In the entries below, every line that contains "badge" must be located and copied.

Stored data entries
========
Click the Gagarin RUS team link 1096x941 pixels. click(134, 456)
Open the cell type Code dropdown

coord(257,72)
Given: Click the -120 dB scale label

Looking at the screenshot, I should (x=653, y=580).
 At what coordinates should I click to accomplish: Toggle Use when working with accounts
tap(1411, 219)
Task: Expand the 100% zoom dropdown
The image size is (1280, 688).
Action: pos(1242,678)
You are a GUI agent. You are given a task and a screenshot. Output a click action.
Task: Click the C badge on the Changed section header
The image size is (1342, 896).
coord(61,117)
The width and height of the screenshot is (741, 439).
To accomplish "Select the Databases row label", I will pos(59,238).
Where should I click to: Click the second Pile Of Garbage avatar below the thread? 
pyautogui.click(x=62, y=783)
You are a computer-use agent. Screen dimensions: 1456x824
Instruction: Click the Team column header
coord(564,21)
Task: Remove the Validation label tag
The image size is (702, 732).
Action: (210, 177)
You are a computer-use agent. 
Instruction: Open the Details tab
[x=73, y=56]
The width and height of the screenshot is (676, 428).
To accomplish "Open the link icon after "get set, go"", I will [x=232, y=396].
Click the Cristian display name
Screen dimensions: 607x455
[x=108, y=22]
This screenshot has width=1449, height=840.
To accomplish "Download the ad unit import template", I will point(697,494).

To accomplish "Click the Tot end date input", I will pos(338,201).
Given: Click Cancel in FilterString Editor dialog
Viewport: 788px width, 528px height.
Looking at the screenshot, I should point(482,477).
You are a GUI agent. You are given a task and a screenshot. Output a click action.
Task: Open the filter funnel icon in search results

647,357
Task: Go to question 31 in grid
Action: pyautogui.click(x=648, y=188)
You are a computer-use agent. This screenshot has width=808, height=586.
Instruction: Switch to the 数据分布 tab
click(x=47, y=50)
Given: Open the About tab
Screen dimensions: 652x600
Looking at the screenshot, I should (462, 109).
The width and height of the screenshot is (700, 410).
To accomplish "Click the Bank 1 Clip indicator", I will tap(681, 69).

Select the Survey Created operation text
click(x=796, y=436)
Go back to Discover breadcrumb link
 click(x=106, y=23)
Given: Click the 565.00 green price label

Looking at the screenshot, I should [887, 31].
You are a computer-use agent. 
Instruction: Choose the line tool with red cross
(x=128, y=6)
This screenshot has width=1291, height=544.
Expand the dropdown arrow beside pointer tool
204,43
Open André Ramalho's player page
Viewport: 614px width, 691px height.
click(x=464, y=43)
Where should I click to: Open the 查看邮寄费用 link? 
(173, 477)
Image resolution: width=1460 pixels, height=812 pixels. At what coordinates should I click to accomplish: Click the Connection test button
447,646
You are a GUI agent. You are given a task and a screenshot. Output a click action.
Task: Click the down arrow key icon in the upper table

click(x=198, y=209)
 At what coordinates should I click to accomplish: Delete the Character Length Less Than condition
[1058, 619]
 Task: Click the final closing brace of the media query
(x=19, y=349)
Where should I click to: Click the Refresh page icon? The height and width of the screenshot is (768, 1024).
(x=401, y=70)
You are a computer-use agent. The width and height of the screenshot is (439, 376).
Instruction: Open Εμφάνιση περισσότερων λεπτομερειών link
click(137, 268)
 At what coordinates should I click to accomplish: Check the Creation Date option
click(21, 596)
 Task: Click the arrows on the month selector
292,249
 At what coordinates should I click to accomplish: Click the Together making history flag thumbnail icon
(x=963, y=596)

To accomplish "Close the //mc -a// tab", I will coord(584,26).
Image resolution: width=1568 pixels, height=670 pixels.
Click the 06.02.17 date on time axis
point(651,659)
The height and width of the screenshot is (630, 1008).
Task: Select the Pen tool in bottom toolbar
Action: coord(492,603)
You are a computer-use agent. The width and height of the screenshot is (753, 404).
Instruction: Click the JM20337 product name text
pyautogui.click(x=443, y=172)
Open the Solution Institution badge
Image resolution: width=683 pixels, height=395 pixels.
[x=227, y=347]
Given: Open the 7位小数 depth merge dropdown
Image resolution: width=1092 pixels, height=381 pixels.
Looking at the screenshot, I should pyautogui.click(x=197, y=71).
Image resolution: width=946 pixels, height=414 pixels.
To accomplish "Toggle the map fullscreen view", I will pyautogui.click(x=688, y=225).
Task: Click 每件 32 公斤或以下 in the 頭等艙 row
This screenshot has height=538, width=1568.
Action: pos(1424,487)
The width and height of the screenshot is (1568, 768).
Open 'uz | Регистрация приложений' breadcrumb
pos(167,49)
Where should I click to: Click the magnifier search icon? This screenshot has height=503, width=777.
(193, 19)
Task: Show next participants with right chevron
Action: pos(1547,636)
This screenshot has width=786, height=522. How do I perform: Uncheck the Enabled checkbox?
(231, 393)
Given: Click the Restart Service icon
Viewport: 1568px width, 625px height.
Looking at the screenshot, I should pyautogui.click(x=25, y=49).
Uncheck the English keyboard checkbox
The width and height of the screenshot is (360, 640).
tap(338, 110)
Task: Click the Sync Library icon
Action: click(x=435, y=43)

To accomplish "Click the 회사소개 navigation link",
========
### [Answer to the problem]
Task: Click the C badge on the Changed section header
Open the Solution Institution badge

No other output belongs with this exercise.